◆ Data excerpts
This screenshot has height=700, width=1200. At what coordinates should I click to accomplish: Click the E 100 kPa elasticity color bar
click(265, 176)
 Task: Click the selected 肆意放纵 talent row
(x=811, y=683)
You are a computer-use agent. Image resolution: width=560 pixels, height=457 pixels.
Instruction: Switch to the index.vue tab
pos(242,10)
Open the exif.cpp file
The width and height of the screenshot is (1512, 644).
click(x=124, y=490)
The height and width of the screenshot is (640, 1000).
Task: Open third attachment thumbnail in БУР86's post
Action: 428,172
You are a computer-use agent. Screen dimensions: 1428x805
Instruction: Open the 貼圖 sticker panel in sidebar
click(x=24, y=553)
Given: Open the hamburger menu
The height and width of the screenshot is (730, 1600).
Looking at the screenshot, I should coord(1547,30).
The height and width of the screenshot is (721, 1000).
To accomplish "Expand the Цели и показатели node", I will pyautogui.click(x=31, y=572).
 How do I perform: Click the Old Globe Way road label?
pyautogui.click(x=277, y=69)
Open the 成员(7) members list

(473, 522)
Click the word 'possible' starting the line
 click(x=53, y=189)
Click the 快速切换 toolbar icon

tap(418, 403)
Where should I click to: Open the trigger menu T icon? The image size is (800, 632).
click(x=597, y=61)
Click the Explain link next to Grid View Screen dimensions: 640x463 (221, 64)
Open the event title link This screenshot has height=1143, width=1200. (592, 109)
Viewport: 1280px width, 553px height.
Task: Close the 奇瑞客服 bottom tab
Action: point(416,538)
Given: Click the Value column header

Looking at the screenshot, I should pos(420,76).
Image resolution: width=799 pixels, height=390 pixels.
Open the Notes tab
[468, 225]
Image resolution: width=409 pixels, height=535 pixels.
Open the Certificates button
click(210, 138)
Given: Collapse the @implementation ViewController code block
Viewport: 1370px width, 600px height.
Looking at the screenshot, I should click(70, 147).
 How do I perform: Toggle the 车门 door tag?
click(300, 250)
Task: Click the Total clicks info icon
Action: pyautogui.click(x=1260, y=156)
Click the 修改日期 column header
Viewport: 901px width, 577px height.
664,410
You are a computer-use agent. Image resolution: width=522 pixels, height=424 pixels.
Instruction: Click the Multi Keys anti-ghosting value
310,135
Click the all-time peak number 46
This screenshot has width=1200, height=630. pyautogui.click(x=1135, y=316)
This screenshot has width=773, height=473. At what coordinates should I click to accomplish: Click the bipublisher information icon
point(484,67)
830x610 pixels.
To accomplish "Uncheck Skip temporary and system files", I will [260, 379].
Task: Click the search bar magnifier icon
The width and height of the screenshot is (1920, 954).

◆ Your goal
All lines from the one holding "Viewport: 901px width, 577px height." through the end of the entries need to be given again exactly. Leave out the others.

◆ Expected answer
Viewport: 901px width, 577px height.
664,410
You are a computer-use agent. Image resolution: width=522 pixels, height=424 pixels.
Instruction: Click the Multi Keys anti-ghosting value
310,135
Click the all-time peak number 46
This screenshot has width=1200, height=630. pyautogui.click(x=1135, y=316)
This screenshot has width=773, height=473. At what coordinates should I click to accomplish: Click the bipublisher information icon
point(484,67)
830x610 pixels.
To accomplish "Uncheck Skip temporary and system files", I will [260, 379].
Task: Click the search bar magnifier icon
The width and height of the screenshot is (1920, 954).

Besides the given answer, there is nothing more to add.